Y como suprema razón, con la voz afónica, le decía:
—¡Todo ha terminado entre nosotros!... ¡No soy nada tuyo!...
V
Una tarde, la más espléndida y perfumada de las tardes de primavera, antes que el sol traspusiera el horizonte, salió Dolores del obrador, y allí, cerca de la puerta, se encontraba al acecho Justo, tembloroso, con las manos metidas en los bolsillos de la americana. La palidez de su rostro contrastaba con la blancura del cuello de su camisa. Venía vestido como en los días de fiesta, cuando iba con su novia.
—¡Lola! —dijo con acento intraducibie, cerrándole el paso.
La joven se quedó parada, sin saber qué decir: en sus ojos se leía el miedo.
—¡Lola! —insistió Justo, avanzando su rostro de muerto hacia el de su ex-novia.
—¡Qué! ¿Vas á comerme?
—Por última vez, Lola, ¿me quieres?
—¡No!
—Piénsalo bien.
—Lo tengo pensado
—Mira que vas á ser causa de la perdición de los dos.
—Aunque lo sea.
—Por última vez...
—¡Te digo que no!... ¡Nunca!... Antes seré una de esas mujeres... ¡Retírate!... Me das asco... ¡Déjame pasar, ó pido socorro!...
E intentó desviar á Justo.
Este, impasible, murmuró:
—¿Tú lo quieres?... ¡Sea!
En su diestra brilló un revólver... Sonó una detonación y un grito, luego otra detonación.
* * *
Una porción de curiosos rodeaba el trecho de acera en donde
agonizaban un hombre y una mujer: el hombre tenía los brazos extendidos
hacia la mujer: en su rostro había una sonrisa de triunfo.
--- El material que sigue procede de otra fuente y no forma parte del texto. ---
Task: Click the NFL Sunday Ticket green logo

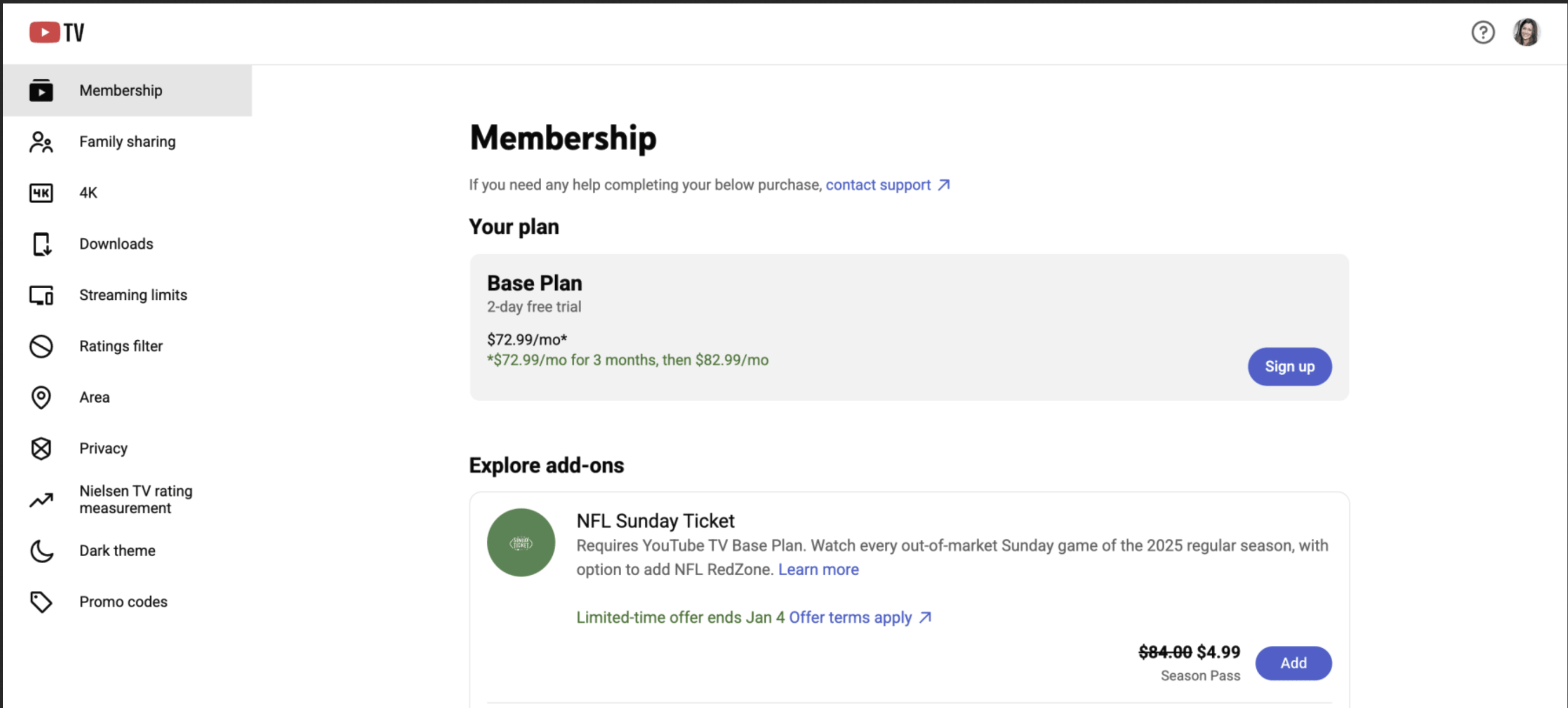Action: click(x=520, y=543)
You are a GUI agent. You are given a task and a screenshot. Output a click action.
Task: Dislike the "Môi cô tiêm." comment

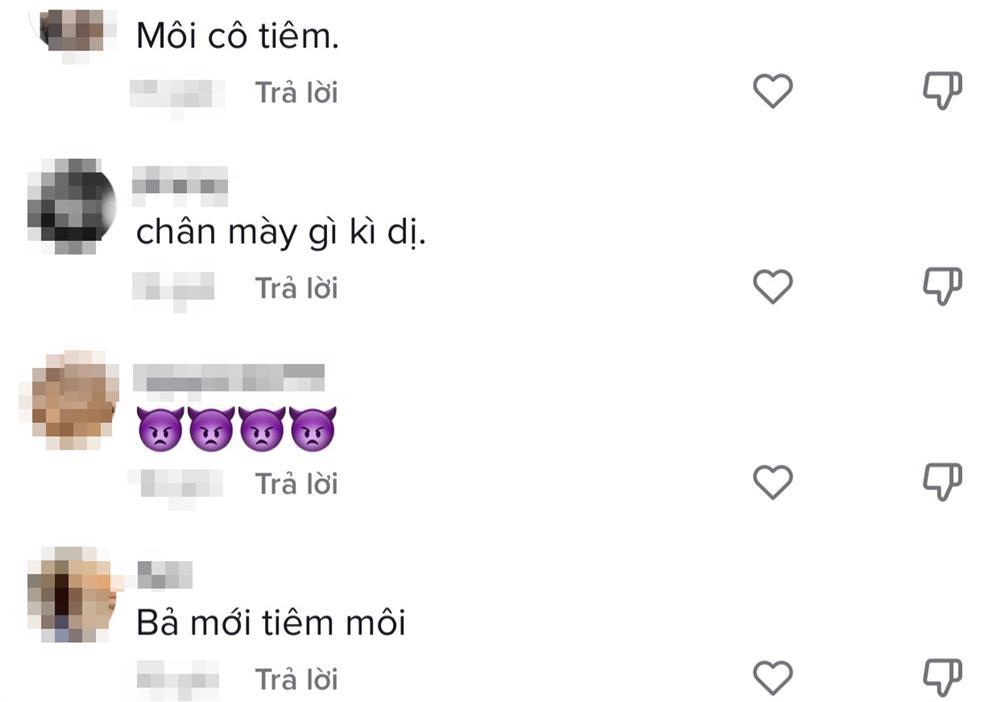[942, 92]
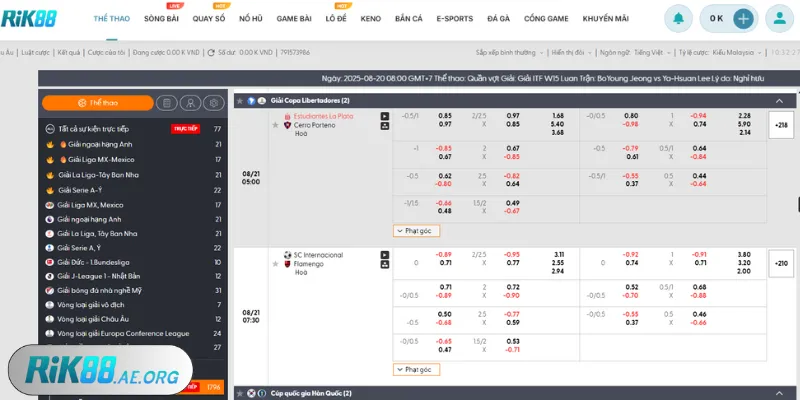
Task: Favorite the Giải Copa Libertadores league star
Action: click(x=239, y=101)
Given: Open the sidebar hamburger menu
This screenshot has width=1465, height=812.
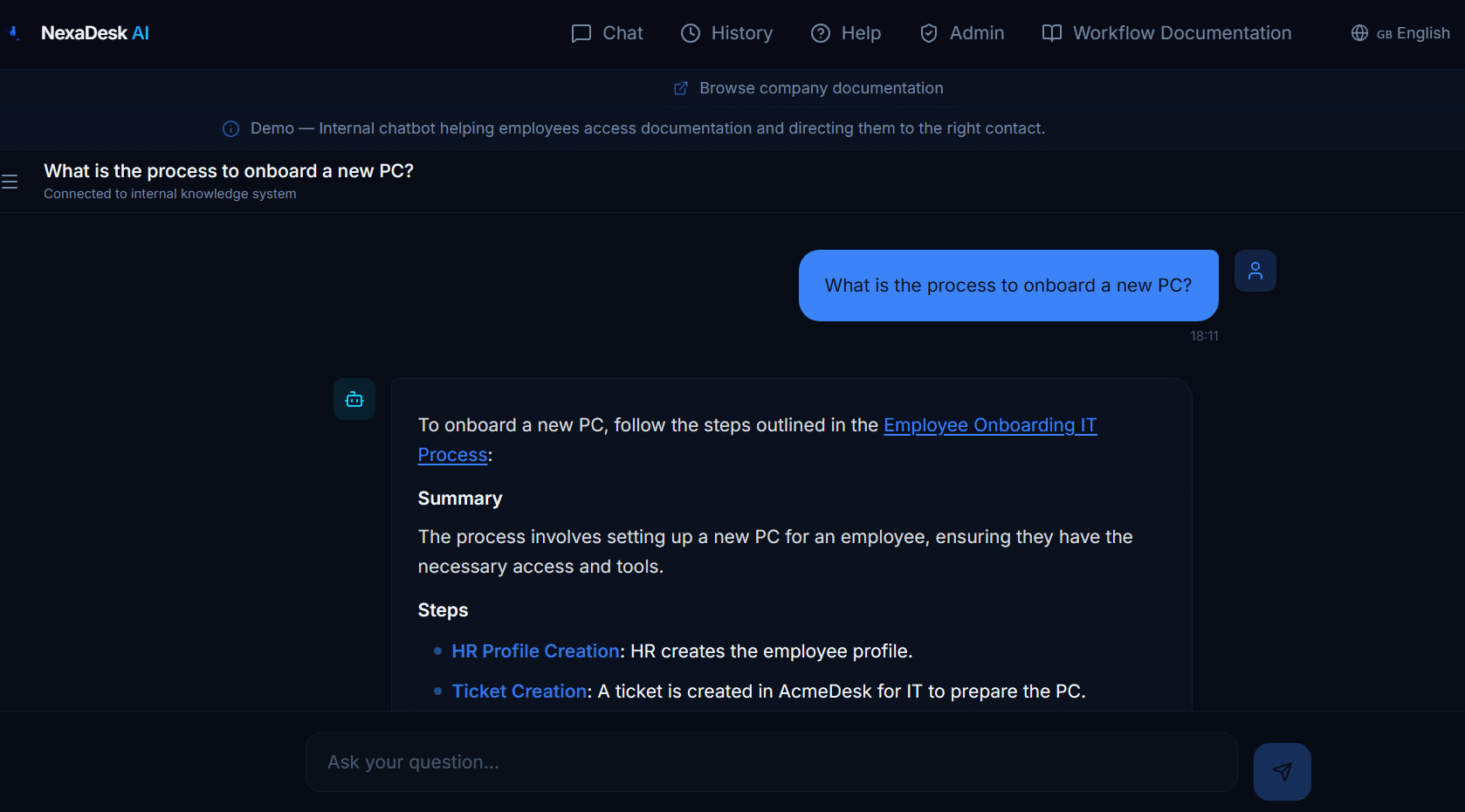Looking at the screenshot, I should click(x=10, y=182).
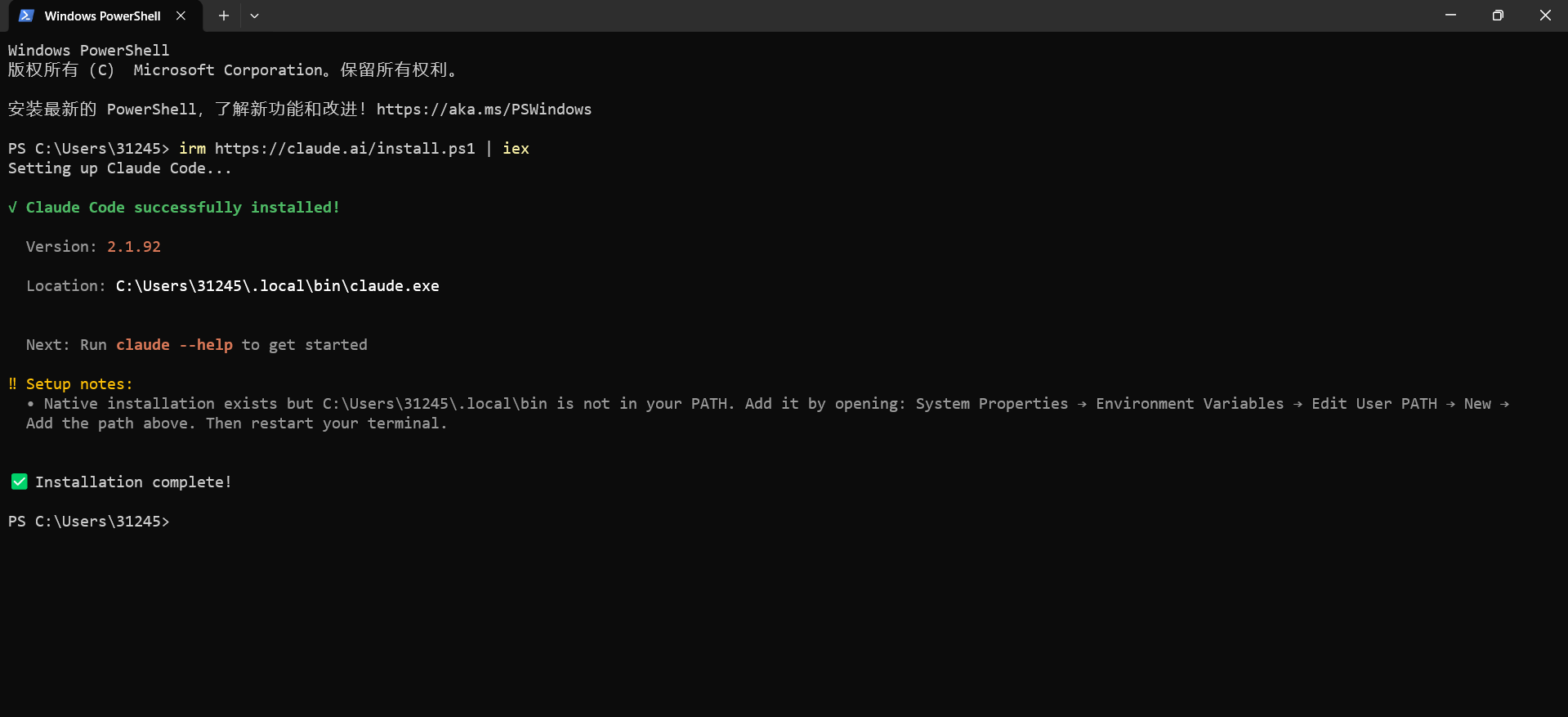The image size is (1568, 717).
Task: Expand the new tab profile dropdown chevron
Action: tap(255, 16)
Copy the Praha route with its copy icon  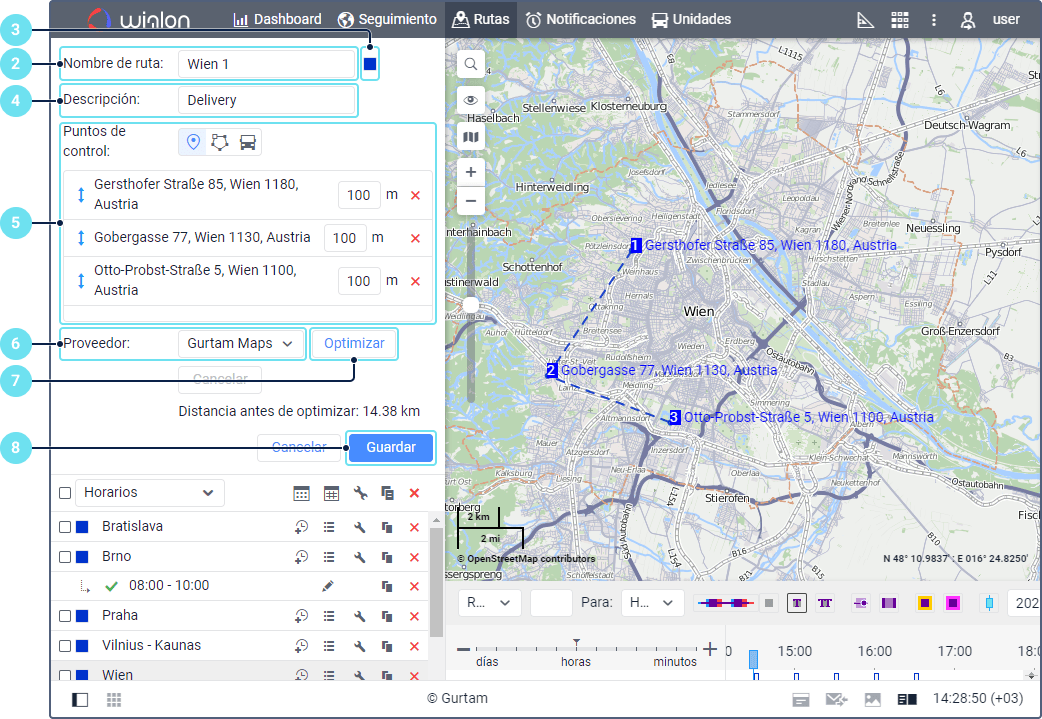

La mujer
conservaba aún la mueca de espanto en su faz lívida.
En el corro, la mayoría de los curiosos, comentaban á su capricho lo acaecido: en la primera fila reinaba lúgubre silencio; había quien tenía los ojos empañados por las lágrimas; quien volvía la cara con terror.
Ya era noche cuando llegó el Juzgado.
La luna enviaba sus rayos á la casa á cuyo pie yacían los cadáveres... Alumbraba fuertemente el enjabelgado rojo de la fachada, arrancaba destellos de plata á la cristalería del balconaje, pero no tocaba su luz el trozo de acera que sirvió de escenario al final dramático.
Diñase que la melancólica luz del satélite no quería ahuyentar las sombras que envolvían á aquel amor muerto.